Ask a board member what they ask management about AI, and the answers cluster reliably: What is our AI strategy? Are we falling behind? What are competitors doing? How much are we investing?

These are strategy questions, and they made sense in 2023, when AI was a forward-looking agenda item. They make much less sense now, because in most enterprises AI is no longer prospective. It is already operating — in sanctioned systems, in departmental tools procured on credit cards, in the consumer applications employees use daily with company data. The relevant board questions are no longer about ambition. They are about control.

I call the gap the governance deficit: the distance between the AI an organization runs and the AI it can defend — to a regulator, an auditor, an acquirer, a court, or its own board. In most enterprises that distance is wide, growing, and almost entirely unmeasured, for a simple reason: nobody is asking the questions that would measure it.

Here are five that would.

1. "What AI systems do we run — all of them — and what data does each touch?"

This question sounds trivial. It is arguably the single most clarifying question available to a board, because almost no management team can answer it. The sanctioned portfolio is known; the real portfolio — departmental tools, embedded AI inside SaaS products, individual usage of consumer models — is, by every survey of shadow IT in the AI era, a multiple of it, and includes the highest-risk items precisely because nobody approved them.

An organization that cannot produce this inventory does not have an AI risk profile. It has an AI risk rumor. Every subsequent governance question is unanswerable until this one is not.

2. "For our most consequential automated decision, could we reconstruct what the system did and why?"

Somewhere in the enterprise, an AI system is already influencing decisions that matter — credit, pricing, hiring screens, claims, fraud flags, customer treatment. The board question is not whether those systems are accurate. It is whether they are auditable: if challenged, could management produce the inputs, the output, the model version in force, and the human oversight that did or did not occur?

Auditability cannot be retrofitted after a challenge arrives. It is either designed in — versioned changes, decision logging, override records — or it is permanently absent for every decision already made. A board that has not asked this question is implicitly accepting that the answer is no.

3. "What is our position on the decisions we will never fully automate?"

Every organization has decision classes where full automation is inappropriate — because failure is irreversible, because the law requires human judgment, or because the brand cannot survive the headline. Remarkably few organizations have written that list down.

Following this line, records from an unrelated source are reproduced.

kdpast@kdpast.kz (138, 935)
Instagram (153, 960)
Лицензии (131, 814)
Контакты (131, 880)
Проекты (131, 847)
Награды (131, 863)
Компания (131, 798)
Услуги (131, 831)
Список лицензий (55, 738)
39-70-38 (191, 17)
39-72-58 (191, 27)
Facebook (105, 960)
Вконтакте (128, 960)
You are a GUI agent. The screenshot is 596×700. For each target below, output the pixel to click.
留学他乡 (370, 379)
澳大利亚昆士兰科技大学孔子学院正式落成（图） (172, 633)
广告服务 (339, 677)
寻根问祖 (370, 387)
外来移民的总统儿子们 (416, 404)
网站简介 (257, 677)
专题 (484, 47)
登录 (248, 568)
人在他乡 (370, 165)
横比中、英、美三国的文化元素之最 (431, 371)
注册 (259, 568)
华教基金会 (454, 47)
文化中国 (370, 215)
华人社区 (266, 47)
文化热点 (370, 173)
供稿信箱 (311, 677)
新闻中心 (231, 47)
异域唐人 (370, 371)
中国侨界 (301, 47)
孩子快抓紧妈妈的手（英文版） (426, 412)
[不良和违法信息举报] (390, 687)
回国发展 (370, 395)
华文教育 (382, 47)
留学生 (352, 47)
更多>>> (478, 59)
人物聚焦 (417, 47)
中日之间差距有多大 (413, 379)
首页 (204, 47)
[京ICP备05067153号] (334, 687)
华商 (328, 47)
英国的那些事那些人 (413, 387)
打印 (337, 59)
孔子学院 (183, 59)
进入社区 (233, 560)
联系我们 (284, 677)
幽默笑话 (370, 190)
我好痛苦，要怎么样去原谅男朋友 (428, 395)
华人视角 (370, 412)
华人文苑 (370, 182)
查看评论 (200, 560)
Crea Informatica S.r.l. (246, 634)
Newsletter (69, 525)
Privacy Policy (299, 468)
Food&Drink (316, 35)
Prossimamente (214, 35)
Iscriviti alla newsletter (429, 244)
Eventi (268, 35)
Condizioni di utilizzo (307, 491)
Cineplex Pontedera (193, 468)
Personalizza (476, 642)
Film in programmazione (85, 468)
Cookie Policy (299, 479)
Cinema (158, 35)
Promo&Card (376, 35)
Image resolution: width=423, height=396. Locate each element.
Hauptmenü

The absence matters more than it appears. Without an explicit position, the boundary is being set implicitly, system by system, by whoever deploys fastest. A one-page statement of reserved decisions — reviewed annually, signed at executive level — is among the cheapest governance artifacts an enterprise can produce, and one of the most protective. It is also, not incidentally, the artifact regulators and courts will ask for first.

4. "If a production AI system failed badly on a Friday night, what happens — specifically?"

Incident readiness is where the governance deficit becomes most concrete. The questions decompose mechanically: Are failure modes documented? Is there detection, or would we learn from customers? Is there an escalation path with named humans? Is there a kill-switch, and has anyone confirmed it works? Has any of this been rehearsed?

Most enterprises have mature versions of these answers for their financial systems and their core infrastructure, because decades of incidents forced the discipline. AI systems are joining that category of operational criticality far faster than the discipline is following them. The board's job is to close that lag before an incident does it instead.

5. "What did our AI portfolio return last year — as a number?"

The governance deficit has a financial face. Boards approving expanding AI budgets are entitled to the question every other capital allocation must answer: what did it return? Not usage statistics, not adoption curves, not sentiment — a number, per material system, that a CFO would accept.

The honest answer in most enterprises is that the number does not exist, because measurement was never instrumented. That answer is acceptable exactly once. A board that hears it twice is funding a belief system, not a portfolio.

What these questions have in common

None of them concerns model architecture, vendor selection, or the technology roadmap. All of them concern operating discipline — ownership, visibility, auditability, reserved judgment, readiness, measurement. This is deliberate. The board's comparative advantage has never been technology evaluation; it is institutional accountability, and AI governance is, at root, an accountability system.

There is also a sequencing insight buried here. The conventional enterprise instinct is to treat governance as the constraint applied after AI proves its value — the brake fitted once the car is moving. The empirical pattern runs the other way: the enterprises extracting durable value from AI are the ones whose control environment lets systems ship, scale, and survive scrutiny. Governance is not what slows the portfolio down. In an enterprise, governance is the only thing that has ever sped it up.

The five questions above will not make a board popular with management on first asking. They will make the second asking — a year later, after the inventory exists, the logging runs, the reserved list is signed, the rehearsal has happened, and at least one number is real — one of the more valuable hours on the governance calendar.

That is the deficit closing. It only ever closes because someone asked.